- [ASSIGNED TASK]:
Repeat the entries. Each one must match exactly.

[Start of Attachment]

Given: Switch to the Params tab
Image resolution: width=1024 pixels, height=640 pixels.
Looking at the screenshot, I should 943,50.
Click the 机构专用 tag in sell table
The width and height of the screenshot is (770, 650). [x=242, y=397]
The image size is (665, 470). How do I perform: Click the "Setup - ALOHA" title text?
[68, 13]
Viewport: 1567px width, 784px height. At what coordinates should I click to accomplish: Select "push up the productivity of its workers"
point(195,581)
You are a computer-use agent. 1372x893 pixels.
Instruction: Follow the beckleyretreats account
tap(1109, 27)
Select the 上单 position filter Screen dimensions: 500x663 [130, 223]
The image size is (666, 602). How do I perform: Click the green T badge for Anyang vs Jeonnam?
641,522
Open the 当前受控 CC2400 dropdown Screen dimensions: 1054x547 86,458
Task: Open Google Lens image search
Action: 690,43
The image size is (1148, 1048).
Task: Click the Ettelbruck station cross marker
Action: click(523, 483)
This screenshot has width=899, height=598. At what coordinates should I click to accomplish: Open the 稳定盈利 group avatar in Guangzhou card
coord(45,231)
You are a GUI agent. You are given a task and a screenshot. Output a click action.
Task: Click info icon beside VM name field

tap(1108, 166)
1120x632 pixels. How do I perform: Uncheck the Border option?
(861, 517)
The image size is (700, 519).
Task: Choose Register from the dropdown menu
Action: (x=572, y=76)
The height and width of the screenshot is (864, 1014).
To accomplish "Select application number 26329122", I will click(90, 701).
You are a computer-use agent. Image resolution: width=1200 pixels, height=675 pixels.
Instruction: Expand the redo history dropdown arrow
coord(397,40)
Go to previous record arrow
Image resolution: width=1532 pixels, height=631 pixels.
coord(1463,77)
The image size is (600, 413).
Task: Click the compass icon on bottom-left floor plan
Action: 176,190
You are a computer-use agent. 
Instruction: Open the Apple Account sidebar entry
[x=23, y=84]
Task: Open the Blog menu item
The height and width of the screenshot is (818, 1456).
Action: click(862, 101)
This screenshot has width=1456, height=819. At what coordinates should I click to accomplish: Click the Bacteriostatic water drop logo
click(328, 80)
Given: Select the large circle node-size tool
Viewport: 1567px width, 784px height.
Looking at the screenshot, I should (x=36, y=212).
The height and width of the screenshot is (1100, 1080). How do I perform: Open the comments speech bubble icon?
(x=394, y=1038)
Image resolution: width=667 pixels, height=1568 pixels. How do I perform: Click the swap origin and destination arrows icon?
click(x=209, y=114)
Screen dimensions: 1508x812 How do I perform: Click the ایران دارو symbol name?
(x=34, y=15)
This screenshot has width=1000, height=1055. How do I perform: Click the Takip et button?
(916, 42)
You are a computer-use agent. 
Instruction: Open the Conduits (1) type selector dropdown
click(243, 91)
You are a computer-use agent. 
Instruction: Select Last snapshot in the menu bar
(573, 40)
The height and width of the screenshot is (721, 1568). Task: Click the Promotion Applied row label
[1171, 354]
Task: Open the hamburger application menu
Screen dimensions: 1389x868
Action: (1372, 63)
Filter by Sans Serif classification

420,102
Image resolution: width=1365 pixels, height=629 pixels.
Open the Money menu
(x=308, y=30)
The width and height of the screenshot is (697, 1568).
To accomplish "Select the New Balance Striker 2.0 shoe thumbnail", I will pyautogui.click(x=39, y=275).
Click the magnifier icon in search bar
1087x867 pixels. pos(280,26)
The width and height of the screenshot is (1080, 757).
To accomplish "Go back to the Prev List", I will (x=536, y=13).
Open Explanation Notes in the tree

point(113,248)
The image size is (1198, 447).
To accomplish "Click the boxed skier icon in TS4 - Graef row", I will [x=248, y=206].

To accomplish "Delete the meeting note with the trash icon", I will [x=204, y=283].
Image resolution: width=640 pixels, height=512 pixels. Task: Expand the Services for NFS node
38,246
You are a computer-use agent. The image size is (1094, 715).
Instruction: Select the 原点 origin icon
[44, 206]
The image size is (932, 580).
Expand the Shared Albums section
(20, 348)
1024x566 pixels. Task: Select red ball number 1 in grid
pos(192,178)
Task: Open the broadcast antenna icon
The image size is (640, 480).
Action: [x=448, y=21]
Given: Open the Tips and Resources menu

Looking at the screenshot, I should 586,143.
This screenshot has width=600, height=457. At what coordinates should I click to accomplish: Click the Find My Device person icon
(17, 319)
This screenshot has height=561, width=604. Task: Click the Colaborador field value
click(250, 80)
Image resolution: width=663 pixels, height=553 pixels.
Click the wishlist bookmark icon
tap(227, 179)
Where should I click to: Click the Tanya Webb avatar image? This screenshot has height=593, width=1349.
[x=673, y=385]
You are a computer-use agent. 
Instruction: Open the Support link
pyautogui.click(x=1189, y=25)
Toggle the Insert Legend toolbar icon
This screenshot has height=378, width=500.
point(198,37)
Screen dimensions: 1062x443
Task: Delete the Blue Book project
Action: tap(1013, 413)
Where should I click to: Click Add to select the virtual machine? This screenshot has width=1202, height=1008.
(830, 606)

[End of Attachment]

- [RESULT OF THIS EXERCISE]:
Given: Switch to the Params tab
Image resolution: width=1024 pixels, height=640 pixels.
Looking at the screenshot, I should 943,50.
Click the 机构专用 tag in sell table
The width and height of the screenshot is (770, 650). [x=242, y=397]
The image size is (665, 470). How do I perform: Click the "Setup - ALOHA" title text?
[68, 13]
Viewport: 1567px width, 784px height. At what coordinates should I click to accomplish: Select "push up the productivity of its workers"
point(195,581)
You are a computer-use agent. 1372x893 pixels.
Instruction: Follow the beckleyretreats account
tap(1109, 27)
Select the 上单 position filter Screen dimensions: 500x663 [130, 223]
The image size is (666, 602). How do I perform: Click the green T badge for Anyang vs Jeonnam?
641,522
Open the 当前受控 CC2400 dropdown Screen dimensions: 1054x547 86,458
Task: Open Google Lens image search
Action: 690,43
The image size is (1148, 1048).
Task: Click the Ettelbruck station cross marker
Action: click(523, 483)
This screenshot has width=899, height=598. At what coordinates should I click to accomplish: Open the 稳定盈利 group avatar in Guangzhou card
coord(45,231)
You are a GUI agent. You are given a task and a screenshot. Output a click action.
Task: Click info icon beside VM name field

tap(1108, 166)
1120x632 pixels. How do I perform: Uncheck the Border option?
(861, 517)
The image size is (700, 519).
Task: Choose Register from the dropdown menu
Action: (x=572, y=76)
The height and width of the screenshot is (864, 1014).
To accomplish "Select application number 26329122", I will click(90, 701).
You are a computer-use agent. Image resolution: width=1200 pixels, height=675 pixels.
Instruction: Expand the redo history dropdown arrow
coord(397,40)
Go to previous record arrow
Image resolution: width=1532 pixels, height=631 pixels.
coord(1463,77)
The image size is (600, 413).
Task: Click the compass icon on bottom-left floor plan
Action: 176,190
You are a computer-use agent. 
Instruction: Open the Apple Account sidebar entry
[x=23, y=84]
Task: Open the Blog menu item
The height and width of the screenshot is (818, 1456).
Action: click(862, 101)
This screenshot has width=1456, height=819. At what coordinates should I click to accomplish: Click the Bacteriostatic water drop logo
click(328, 80)
Given: Select the large circle node-size tool
Viewport: 1567px width, 784px height.
Looking at the screenshot, I should (x=36, y=212).
The height and width of the screenshot is (1100, 1080). How do I perform: Open the comments speech bubble icon?
(x=394, y=1038)
Image resolution: width=667 pixels, height=1568 pixels. How do I perform: Click the swap origin and destination arrows icon?
click(x=209, y=114)
Screen dimensions: 1508x812 How do I perform: Click the ایران دارو symbol name?
(x=34, y=15)
This screenshot has width=1000, height=1055. How do I perform: Click the Takip et button?
(916, 42)
You are a computer-use agent. 
Instruction: Open the Conduits (1) type selector dropdown
click(243, 91)
You are a computer-use agent. 
Instruction: Select Last snapshot in the menu bar
(573, 40)
The height and width of the screenshot is (721, 1568). Task: Click the Promotion Applied row label
[1171, 354]
Task: Open the hamburger application menu
Screen dimensions: 1389x868
Action: (1372, 63)
Filter by Sans Serif classification

420,102
Image resolution: width=1365 pixels, height=629 pixels.
Open the Money menu
(x=308, y=30)
The width and height of the screenshot is (697, 1568).
To accomplish "Select the New Balance Striker 2.0 shoe thumbnail", I will pyautogui.click(x=39, y=275).
Click the magnifier icon in search bar
1087x867 pixels. pos(280,26)
The width and height of the screenshot is (1080, 757).
To accomplish "Go back to the Prev List", I will (x=536, y=13).
Open Explanation Notes in the tree

point(113,248)
The image size is (1198, 447).
To accomplish "Click the boxed skier icon in TS4 - Graef row", I will [x=248, y=206].

To accomplish "Delete the meeting note with the trash icon", I will [x=204, y=283].
Image resolution: width=640 pixels, height=512 pixels. Task: Expand the Services for NFS node
38,246
You are a computer-use agent. The image size is (1094, 715).
Instruction: Select the 原点 origin icon
[44, 206]
The image size is (932, 580).
Expand the Shared Albums section
(20, 348)
1024x566 pixels. Task: Select red ball number 1 in grid
pos(192,178)
Task: Open the broadcast antenna icon
The image size is (640, 480).
Action: [x=448, y=21]
Given: Open the Tips and Resources menu

Looking at the screenshot, I should 586,143.
This screenshot has width=600, height=457. At what coordinates should I click to accomplish: Click the Find My Device person icon
(17, 319)
This screenshot has height=561, width=604. Task: Click the Colaborador field value
click(250, 80)
Image resolution: width=663 pixels, height=553 pixels.
Click the wishlist bookmark icon
tap(227, 179)
Where should I click to: Click the Tanya Webb avatar image? This screenshot has height=593, width=1349.
[x=673, y=385]
You are a computer-use agent. 
Instruction: Open the Support link
pyautogui.click(x=1189, y=25)
Toggle the Insert Legend toolbar icon
This screenshot has height=378, width=500.
point(198,37)
Screen dimensions: 1062x443
Task: Delete the Blue Book project
Action: tap(1013, 413)
Where should I click to: Click Add to select the virtual machine? This screenshot has width=1202, height=1008.
(830, 606)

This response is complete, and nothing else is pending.